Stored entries
══════
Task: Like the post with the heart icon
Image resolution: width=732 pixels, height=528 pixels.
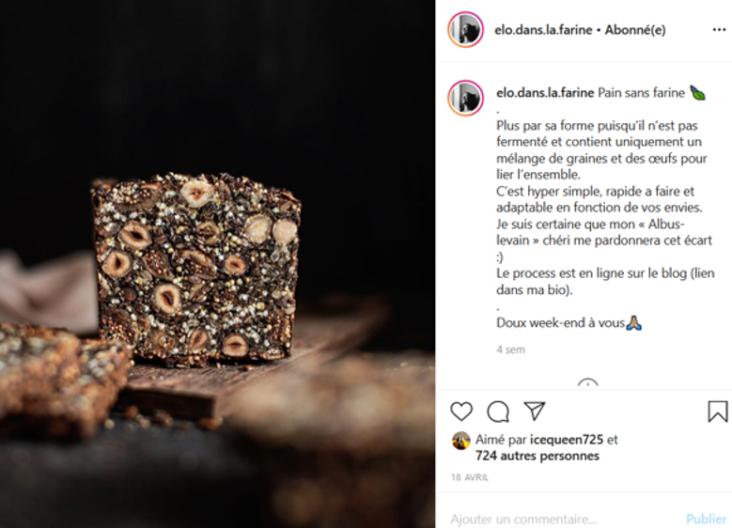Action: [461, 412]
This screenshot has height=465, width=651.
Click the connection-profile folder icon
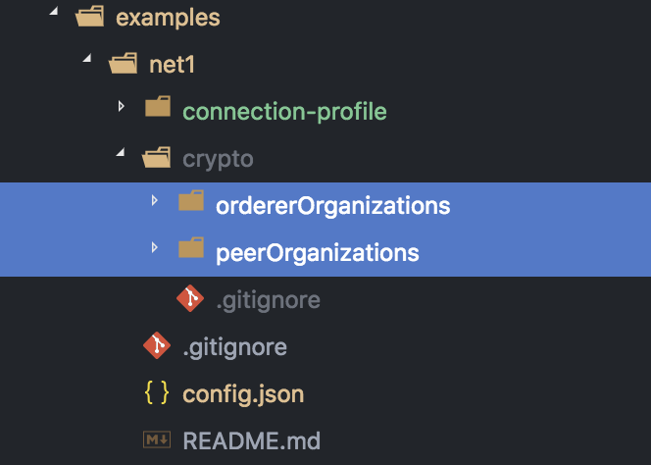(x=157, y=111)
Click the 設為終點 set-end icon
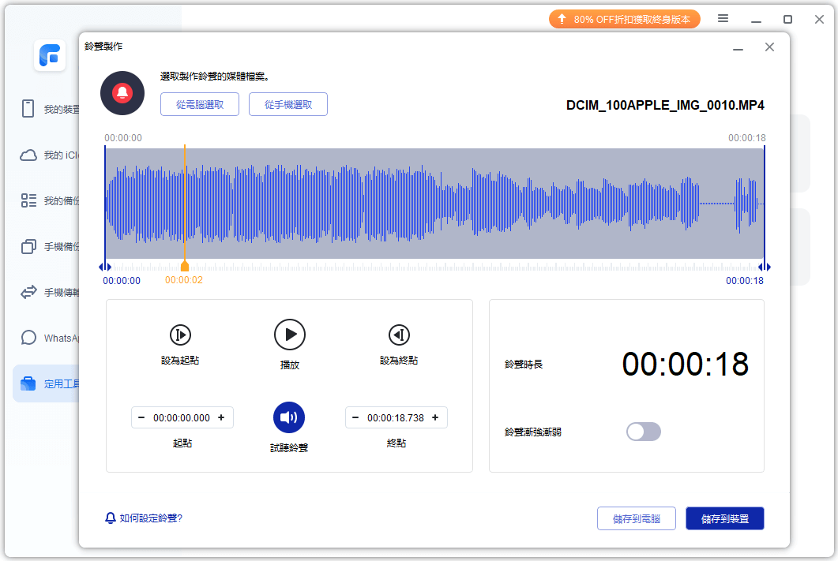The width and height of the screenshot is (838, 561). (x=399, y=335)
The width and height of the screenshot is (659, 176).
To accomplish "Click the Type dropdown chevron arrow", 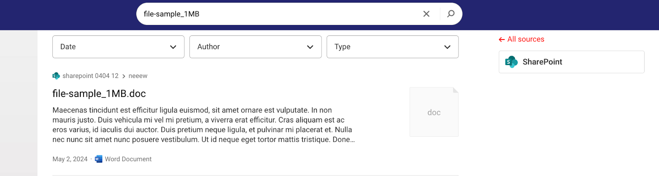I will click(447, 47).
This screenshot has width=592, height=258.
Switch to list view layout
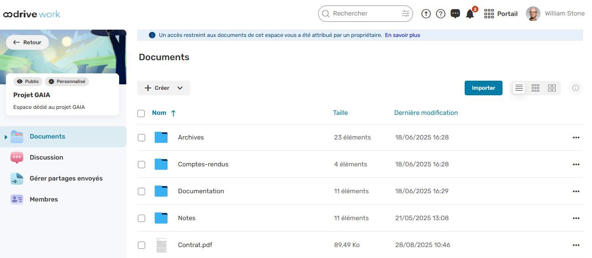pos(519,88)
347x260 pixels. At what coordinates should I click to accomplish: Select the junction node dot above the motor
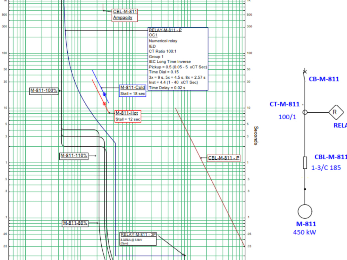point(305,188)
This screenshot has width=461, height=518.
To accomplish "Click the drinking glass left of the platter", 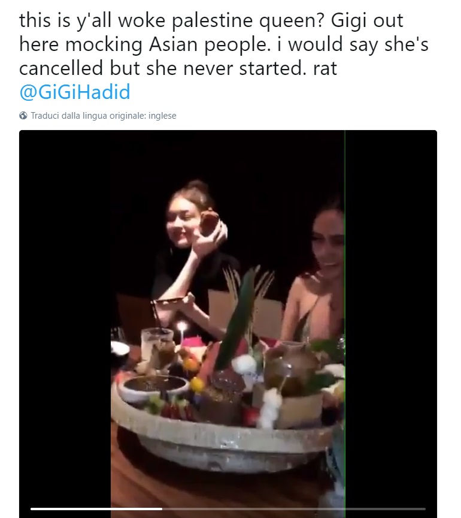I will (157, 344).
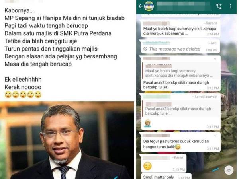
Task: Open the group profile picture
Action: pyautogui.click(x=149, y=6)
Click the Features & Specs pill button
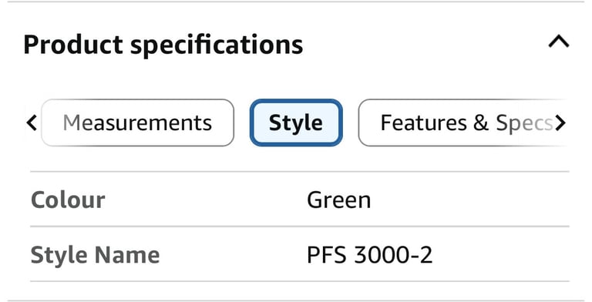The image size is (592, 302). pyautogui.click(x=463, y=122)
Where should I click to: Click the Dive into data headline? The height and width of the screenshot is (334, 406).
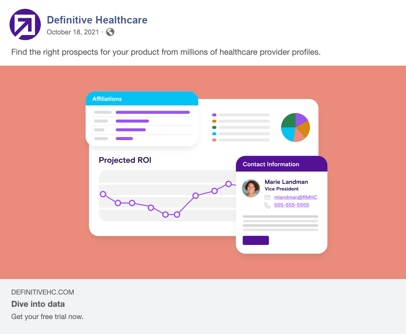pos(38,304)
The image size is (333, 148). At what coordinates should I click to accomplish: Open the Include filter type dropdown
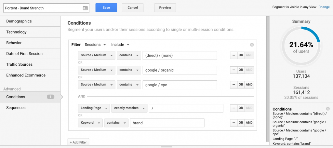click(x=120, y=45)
══════
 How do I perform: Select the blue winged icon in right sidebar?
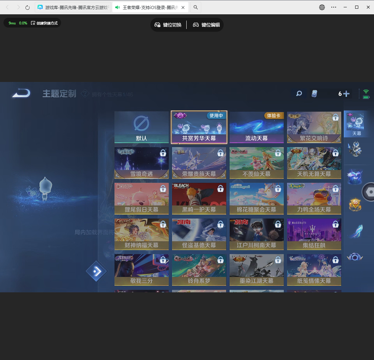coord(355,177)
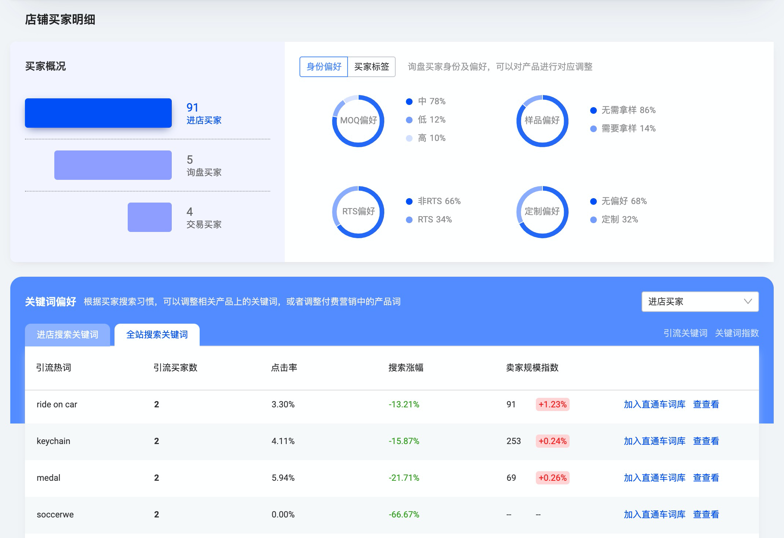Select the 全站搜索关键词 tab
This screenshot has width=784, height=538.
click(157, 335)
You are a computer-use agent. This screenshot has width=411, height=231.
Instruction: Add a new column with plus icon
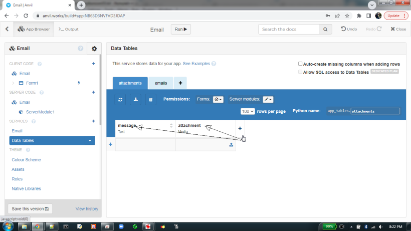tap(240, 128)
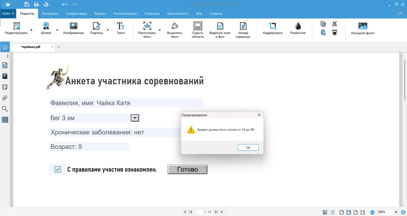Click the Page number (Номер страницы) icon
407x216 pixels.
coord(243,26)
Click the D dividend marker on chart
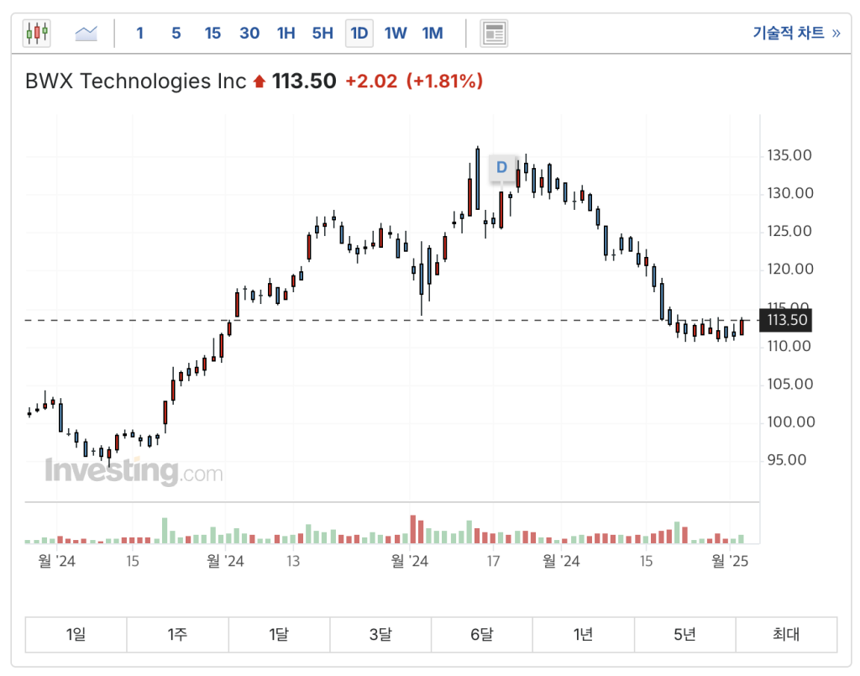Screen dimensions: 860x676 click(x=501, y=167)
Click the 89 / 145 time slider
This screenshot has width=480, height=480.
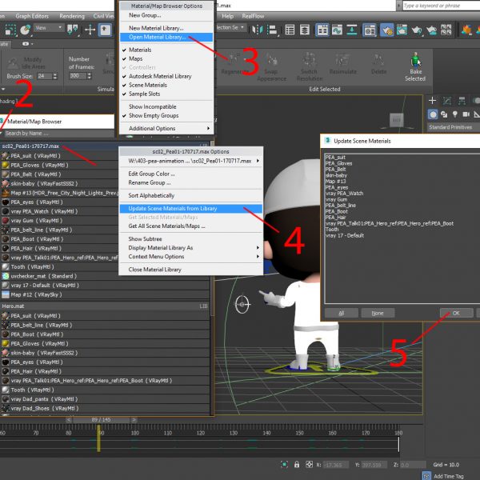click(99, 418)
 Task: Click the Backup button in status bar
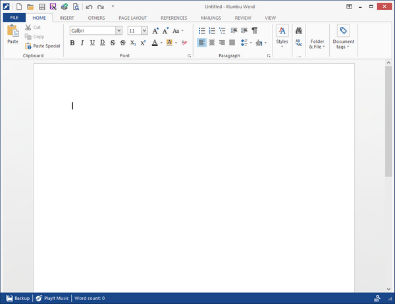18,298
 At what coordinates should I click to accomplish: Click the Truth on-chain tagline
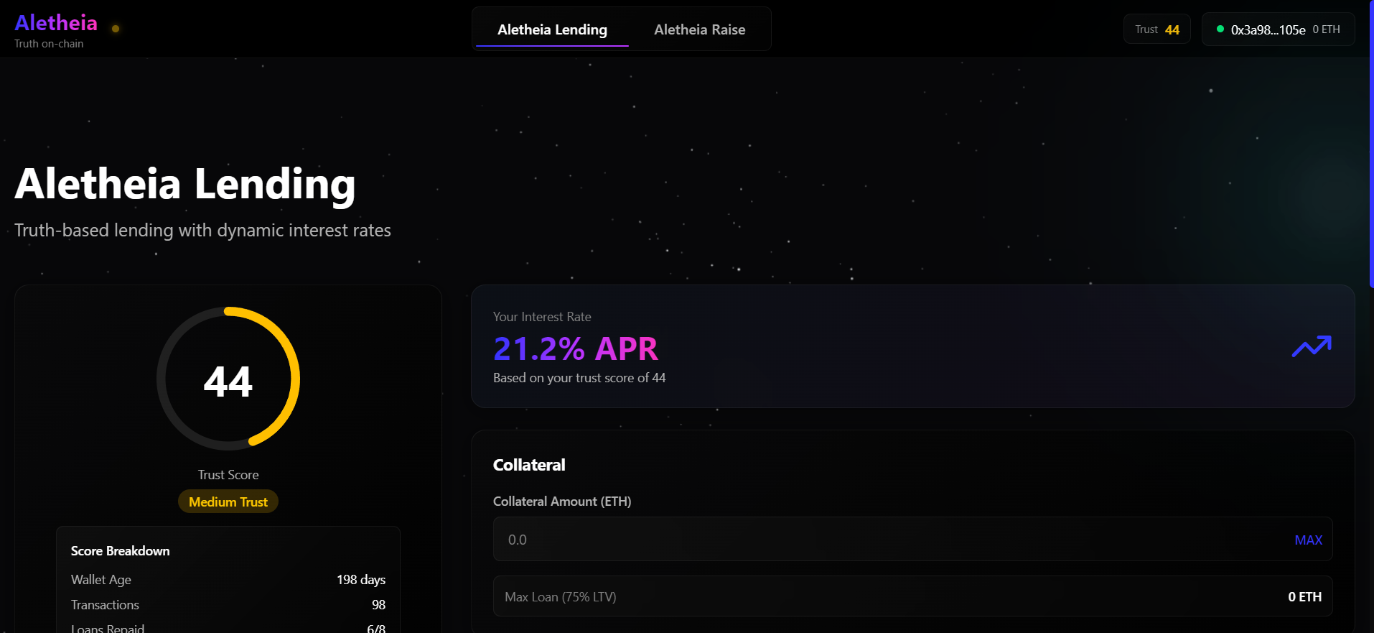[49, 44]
══════
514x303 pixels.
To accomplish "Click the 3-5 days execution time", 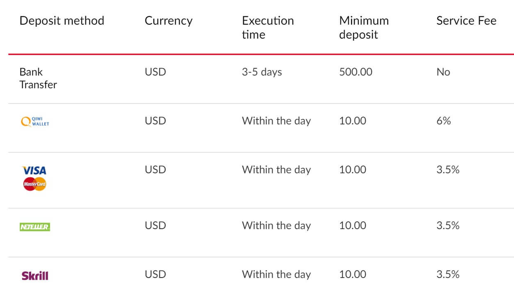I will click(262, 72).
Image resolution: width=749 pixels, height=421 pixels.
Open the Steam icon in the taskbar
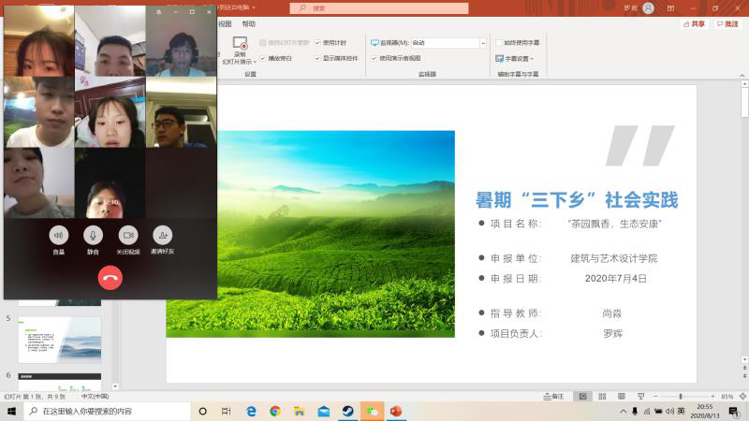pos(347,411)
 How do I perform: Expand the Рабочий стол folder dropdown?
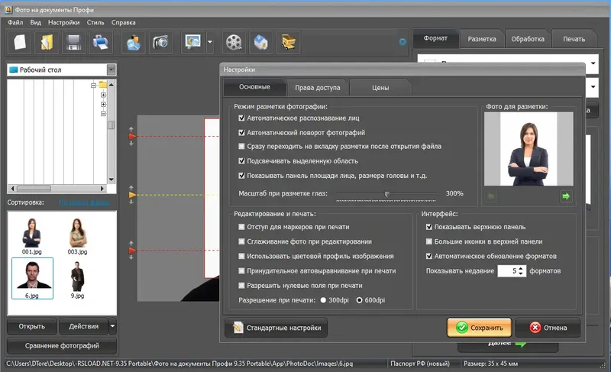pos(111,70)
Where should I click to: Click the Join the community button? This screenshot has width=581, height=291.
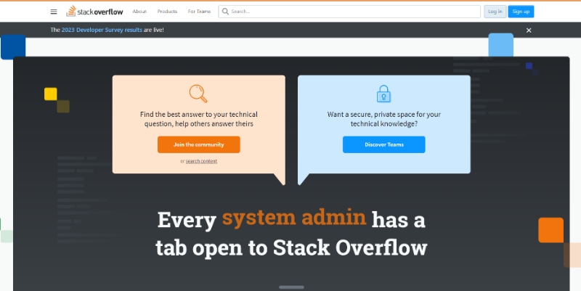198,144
══════
Task requirements
Would you copy, word for word, only the lines above from the one containing "Task: Like the post with the heart icon" through the one containing "The width and height of the screenshot is (659, 176).", both included, and please leave out the pictures?

Solution to the problem
Task: Like the post with the heart icon
Image resolution: width=732 pixels, height=528 pixels.
Action: [461, 412]
This screenshot has height=465, width=651.
Click the connection-profile folder icon
(x=157, y=111)
Click the 設為終點 set-end icon
The width and height of the screenshot is (838, 561). (x=399, y=335)
The width and height of the screenshot is (659, 176).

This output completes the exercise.